當范明澤走在這條小巷中的時候,借著昏暗的燈光,突然見得有五道黑影閃出,向著他暴奪而來,隨即便是感到後腰處被什麽硬物頂住,略有些稚嫩的威脅聲自身後傳來。
“不想死的話就把錢拿出來!”
聞得這聲音,范明澤知道自己遇上了打劫,而且打劫的還是幾個毛頭小子。
不想多事的他順從地從口袋裡掏出了錢夾,準備將裡面的錢抽出來給這夥劫匪,沒想到錢包剛拿出來便是被其中一個黑影罵罵咧咧地奪了過去。
范明澤眉頭微微皺了皺,但卻並未多言。
而那幾個劫匪在見得范明澤如此配合,錢也已經順利到手,並不想多事的他們轉身便是準備離去。
感覺到後腰處頂著的硬物消失,范明澤也是長長的舒了口氣。
“把手上的戒指取下來!”
但接下來一聲夾雜著冷笑的突兀聲音傳入了范明澤的耳中,令得他不由神色一緊,
要知道這枚戒指雖說不上貴重,卻是套在他無名指上將近三十載的結婚戒指!“幾位朋友,這是我的結婚戒指!不能給你們!”范明澤斬鐵截釘地回道。
哪知話音剛落,幾道黑影便是一擁而上,兩人試圖按住范明澤讓他不能動彈,一人用刀子抵住他的後背,另外兩人則是瘋狂地搶奪他手中的那枚戒指。
范明澤不禁心頭大怒:先前不想惹事才將錢交予你們,你們幾個毛頭小子卻得寸進尺!
握緊了拳頭,胡亂地揮舞向周圍的那幾道黑影,被打中的黑影不斷發出痛苦的呻吟。
很快,幾人便是扭作一團。
“老東西,找死!”范明澤的劇烈反抗激起了其中一道黑影的怒火,怒罵了一聲後便是手持閃著森冷寒意的刀子向著范明澤暴奪而去,緊接著那把冰冷的刀子毫不猶豫地刺入了范明澤溫暖的身體內。
最終,赤手空拳的范明澤寡不敵眾,更是後背心被狠狠地捅了一刀,不單手指上的婚戒被奪了去,人也是極其不甘地倒下了。
鮮血源源不斷地自范明澤背後的那個窟窿湧出,很快便是在其身旁形成了一個不大的血泊,望著那逃竄的五道黑影,范明澤隻覺得眼皮越來越沉,意識也是逐漸地模糊起來…
范明澤被發現的時候已是兩個多時辰之後的事了。
妻子徐麗見其久而不歸,打電話去廠裡卻被告知其早已回家,最後,按捺不住心頭的焦急,心急如焚的徐麗在鄰裡眾人的幫助下發現了倒在血泊裡的范明澤。
見得躺在地上已是生機全無的范明澤,徐麗頓時受不了這個驚天打擊,昏死了過去。
第二天,在外地讀大學的兒子也是火急火燎地趕了回來。
這起惡性搶*劫殺人案件已被警方高度重視,范明澤的屍體也是被警方帶走,作為案件的突破口。
范明澤的後事辦的極為簡單,但卻並不影響鄰裡眾人紛紛上門前來祭拜。

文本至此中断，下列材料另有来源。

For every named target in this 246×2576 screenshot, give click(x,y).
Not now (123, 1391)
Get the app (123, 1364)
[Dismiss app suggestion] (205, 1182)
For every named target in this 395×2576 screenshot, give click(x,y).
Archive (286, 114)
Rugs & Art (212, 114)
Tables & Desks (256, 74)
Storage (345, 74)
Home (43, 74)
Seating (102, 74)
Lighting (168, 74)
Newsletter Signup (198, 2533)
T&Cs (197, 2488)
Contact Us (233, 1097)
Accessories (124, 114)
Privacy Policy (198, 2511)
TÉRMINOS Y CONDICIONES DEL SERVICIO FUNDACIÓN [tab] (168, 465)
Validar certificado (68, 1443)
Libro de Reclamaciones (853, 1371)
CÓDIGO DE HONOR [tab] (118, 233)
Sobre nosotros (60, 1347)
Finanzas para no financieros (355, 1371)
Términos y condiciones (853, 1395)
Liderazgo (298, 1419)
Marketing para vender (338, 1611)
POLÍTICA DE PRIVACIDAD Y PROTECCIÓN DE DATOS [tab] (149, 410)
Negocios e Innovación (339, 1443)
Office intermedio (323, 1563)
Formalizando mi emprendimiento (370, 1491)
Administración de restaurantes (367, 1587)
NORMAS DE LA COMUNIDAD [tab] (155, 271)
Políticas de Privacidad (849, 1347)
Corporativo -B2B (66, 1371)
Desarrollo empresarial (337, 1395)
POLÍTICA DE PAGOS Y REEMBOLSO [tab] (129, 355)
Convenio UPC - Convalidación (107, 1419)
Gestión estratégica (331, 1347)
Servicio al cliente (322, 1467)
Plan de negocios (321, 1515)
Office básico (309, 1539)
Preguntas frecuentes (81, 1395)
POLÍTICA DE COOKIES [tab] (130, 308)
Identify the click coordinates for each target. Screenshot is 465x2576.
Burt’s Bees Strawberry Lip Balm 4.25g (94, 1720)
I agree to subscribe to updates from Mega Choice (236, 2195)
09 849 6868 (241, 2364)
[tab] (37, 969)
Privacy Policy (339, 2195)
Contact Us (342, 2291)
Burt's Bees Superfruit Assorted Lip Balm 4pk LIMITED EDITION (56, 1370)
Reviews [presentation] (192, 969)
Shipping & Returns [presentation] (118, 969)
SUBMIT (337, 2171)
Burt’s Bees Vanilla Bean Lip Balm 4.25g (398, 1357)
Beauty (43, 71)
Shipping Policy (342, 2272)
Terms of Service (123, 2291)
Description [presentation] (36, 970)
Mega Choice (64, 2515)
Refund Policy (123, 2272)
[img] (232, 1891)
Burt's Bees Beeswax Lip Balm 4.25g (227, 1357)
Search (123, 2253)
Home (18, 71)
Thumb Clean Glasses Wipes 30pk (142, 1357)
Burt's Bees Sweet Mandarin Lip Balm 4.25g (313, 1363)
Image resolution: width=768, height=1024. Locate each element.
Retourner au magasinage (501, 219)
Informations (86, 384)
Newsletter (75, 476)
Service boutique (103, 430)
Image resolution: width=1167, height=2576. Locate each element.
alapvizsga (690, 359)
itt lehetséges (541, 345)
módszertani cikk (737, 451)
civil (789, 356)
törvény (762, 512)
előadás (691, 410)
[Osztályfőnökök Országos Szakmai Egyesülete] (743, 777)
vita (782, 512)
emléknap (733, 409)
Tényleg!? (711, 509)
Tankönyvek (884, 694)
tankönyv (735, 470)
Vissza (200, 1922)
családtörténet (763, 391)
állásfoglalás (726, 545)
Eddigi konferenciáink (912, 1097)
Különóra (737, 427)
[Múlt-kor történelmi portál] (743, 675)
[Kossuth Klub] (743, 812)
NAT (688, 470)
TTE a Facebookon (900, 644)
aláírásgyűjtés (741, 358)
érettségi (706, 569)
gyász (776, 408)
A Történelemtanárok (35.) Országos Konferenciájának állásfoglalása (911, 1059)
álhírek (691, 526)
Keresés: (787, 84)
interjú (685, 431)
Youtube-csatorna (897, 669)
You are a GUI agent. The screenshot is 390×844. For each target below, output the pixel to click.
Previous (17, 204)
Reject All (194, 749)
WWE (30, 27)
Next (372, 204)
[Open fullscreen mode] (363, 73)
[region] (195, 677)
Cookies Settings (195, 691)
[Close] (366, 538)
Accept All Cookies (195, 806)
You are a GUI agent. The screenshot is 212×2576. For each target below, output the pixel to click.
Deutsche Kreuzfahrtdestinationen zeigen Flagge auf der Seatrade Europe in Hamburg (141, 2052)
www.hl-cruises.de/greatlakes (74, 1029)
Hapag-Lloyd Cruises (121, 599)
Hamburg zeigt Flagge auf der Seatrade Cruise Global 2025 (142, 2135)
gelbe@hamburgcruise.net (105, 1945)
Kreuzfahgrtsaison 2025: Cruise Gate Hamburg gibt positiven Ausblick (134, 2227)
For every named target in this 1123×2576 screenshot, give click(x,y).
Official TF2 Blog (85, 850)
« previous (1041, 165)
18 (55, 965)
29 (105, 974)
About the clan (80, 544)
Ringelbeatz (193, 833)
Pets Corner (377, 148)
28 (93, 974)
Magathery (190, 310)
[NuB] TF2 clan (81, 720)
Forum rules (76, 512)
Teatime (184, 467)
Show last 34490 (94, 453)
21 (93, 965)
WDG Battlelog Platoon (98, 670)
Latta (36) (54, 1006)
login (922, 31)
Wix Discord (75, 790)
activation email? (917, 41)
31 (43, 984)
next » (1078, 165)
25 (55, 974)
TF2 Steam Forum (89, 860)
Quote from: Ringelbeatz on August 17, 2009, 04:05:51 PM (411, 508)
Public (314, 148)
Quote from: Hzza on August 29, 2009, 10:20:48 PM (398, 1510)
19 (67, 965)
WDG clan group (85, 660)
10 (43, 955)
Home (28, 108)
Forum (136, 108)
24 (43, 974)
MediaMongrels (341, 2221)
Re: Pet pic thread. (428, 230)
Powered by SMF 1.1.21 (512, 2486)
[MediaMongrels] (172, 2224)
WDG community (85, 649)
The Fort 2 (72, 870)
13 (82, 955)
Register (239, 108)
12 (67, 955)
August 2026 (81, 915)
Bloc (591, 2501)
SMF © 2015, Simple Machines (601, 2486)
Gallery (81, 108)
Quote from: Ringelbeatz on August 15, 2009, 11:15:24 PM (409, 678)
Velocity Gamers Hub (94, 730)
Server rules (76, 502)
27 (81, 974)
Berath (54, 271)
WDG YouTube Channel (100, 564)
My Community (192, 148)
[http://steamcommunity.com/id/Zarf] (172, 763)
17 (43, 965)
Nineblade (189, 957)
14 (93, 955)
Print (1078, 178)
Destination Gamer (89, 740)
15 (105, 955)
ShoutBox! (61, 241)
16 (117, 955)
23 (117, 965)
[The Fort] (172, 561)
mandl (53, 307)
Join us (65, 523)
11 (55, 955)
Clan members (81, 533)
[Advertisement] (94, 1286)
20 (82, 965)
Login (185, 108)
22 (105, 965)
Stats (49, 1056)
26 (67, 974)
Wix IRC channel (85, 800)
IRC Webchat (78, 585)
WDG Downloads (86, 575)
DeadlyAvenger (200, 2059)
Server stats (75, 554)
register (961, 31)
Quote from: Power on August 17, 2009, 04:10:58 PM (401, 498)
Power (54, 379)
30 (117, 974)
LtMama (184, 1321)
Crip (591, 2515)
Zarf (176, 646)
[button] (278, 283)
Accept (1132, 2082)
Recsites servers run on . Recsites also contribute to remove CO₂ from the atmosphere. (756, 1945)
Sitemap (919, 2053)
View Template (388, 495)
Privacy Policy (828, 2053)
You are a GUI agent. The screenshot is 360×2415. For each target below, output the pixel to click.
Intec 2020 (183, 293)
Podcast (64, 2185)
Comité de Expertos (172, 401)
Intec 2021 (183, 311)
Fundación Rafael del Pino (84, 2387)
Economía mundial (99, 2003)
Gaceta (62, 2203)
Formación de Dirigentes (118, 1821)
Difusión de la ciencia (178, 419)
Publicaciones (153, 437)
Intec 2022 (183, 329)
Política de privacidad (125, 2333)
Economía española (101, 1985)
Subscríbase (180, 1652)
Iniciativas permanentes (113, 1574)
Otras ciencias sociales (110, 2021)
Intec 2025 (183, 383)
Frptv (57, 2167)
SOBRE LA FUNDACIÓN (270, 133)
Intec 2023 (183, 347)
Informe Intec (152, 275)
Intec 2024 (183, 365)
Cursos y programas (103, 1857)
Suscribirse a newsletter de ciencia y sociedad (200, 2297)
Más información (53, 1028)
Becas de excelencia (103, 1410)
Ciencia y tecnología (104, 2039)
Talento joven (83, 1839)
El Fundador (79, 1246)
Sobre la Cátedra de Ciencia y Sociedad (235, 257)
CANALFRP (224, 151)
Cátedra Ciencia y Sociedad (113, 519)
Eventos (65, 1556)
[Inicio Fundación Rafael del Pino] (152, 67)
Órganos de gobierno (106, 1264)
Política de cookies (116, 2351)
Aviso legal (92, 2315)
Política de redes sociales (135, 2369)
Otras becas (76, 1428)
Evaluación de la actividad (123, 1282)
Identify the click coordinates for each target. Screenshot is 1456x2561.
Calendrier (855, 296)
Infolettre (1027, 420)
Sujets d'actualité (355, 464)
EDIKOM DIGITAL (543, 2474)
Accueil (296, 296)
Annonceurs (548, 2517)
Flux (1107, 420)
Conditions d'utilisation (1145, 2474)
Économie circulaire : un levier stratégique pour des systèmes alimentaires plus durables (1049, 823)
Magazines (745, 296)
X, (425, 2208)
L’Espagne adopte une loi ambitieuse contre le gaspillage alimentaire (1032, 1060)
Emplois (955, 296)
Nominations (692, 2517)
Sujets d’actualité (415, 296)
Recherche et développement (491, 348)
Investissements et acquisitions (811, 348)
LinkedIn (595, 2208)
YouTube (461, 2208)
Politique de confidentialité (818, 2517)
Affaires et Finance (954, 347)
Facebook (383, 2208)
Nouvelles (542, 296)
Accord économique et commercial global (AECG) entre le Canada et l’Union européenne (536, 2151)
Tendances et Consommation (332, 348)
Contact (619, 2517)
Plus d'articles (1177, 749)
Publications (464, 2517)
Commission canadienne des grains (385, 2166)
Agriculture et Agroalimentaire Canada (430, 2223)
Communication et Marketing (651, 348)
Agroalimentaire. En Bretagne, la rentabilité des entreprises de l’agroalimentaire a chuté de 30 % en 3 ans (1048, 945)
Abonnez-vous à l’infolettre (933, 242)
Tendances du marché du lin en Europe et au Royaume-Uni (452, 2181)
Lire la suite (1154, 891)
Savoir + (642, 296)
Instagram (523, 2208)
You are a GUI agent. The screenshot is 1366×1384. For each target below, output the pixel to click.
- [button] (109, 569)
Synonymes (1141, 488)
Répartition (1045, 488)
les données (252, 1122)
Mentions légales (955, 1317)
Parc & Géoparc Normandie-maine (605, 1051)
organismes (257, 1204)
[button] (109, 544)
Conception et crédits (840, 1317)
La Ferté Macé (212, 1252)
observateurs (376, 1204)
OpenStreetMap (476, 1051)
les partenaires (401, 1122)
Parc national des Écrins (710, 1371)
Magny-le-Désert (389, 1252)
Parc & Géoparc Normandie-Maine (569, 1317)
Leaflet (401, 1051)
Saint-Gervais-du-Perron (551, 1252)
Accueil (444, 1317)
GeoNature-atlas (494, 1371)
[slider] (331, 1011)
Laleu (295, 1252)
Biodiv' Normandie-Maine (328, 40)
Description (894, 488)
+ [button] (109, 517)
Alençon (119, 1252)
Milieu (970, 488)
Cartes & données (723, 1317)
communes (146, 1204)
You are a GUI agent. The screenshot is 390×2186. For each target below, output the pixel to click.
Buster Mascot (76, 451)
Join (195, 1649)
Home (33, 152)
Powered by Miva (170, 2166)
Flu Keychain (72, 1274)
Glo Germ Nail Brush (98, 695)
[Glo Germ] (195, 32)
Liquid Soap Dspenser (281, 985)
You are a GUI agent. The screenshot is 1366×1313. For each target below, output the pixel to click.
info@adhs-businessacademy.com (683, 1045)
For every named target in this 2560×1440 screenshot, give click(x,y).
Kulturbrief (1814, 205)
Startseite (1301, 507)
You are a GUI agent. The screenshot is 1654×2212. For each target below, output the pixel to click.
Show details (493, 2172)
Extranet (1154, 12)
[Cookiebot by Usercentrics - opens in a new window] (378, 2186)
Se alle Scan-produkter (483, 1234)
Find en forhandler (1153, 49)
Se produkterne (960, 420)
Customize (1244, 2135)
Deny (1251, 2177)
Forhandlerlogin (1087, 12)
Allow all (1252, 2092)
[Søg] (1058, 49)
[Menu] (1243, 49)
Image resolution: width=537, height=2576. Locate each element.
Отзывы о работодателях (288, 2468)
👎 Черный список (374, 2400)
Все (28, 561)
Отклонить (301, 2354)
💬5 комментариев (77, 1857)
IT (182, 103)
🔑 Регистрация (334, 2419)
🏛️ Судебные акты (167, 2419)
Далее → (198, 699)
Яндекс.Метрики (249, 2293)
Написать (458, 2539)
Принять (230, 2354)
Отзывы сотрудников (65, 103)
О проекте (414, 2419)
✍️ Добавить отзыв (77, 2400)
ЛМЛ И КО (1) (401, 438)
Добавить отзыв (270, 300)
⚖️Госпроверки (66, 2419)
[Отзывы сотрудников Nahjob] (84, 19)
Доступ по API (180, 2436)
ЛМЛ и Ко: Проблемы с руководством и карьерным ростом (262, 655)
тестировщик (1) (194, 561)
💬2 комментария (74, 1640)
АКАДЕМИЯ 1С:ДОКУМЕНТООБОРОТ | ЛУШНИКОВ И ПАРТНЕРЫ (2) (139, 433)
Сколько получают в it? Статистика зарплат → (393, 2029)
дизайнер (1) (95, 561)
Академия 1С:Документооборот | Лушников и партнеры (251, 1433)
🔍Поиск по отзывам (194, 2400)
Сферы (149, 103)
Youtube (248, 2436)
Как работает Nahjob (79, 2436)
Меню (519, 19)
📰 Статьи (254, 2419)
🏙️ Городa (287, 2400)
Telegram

在范明澤的遺像前,鄰裡眾人訴說著范明澤生前的種種熱心助人事跡,感慨著好人不長命,不少人甚至落下了眼淚。
不知是誰曾經說過:人是最善忘的動物!
的確如此,在范明澤死後沒多久,除了徐麗母子倆仍沉浸在無盡的悲痛之中,其他人則是回歸到了正常生活中。
范明澤這個人已是被眾人所忘記,除了偶爾家中電器壞了,線路燒了,才會想起那個熱心腸的人,仿佛他對於其他人而言就僅僅只是一個免費的電器修理工而已。
這起搶*劫殺人案件由於影響十分惡劣,警方在群眾輿論的壓力下,也是卯足了勁,決心在短時間內破獲這起惡性搶*劫殺人案。
終於,功夫不負有心人!
其中一名案犯在去當鋪出售范明澤的那枚戒指的時候露出馬腳,被店老板識破,迅速報警,最後在店老板的配合下順利將其抓獲。
接著,根據案犯口供,警方也是順藤摸瓜抓住了其余三人。
望著這一張張稚氣未脫的臉龐,警方也是極為震驚,這四人居然皆未成年。
據四名案犯的口供,真正的主謀也就是捅死范明澤的凶手已是於搶*劫當日便已逃往外地,與他們失去了聯系。
四名案犯雖仍未成年,但由於案件性質過於惡劣也是各自被判了五至十年不等刑期,至於那在逃的主犯陳其則是被列入了警方的通緝名單之中。
這起惡性搶*劫殺人案表面上看來已是即將接近尾聲,除了主犯陳其仍然在逃,其余四名皆已被抓伏法。
但任誰都不會想到,這僅僅只是一個開始,用有些惡俗的電視劇台詞來說便是:好戲還在後頭呢!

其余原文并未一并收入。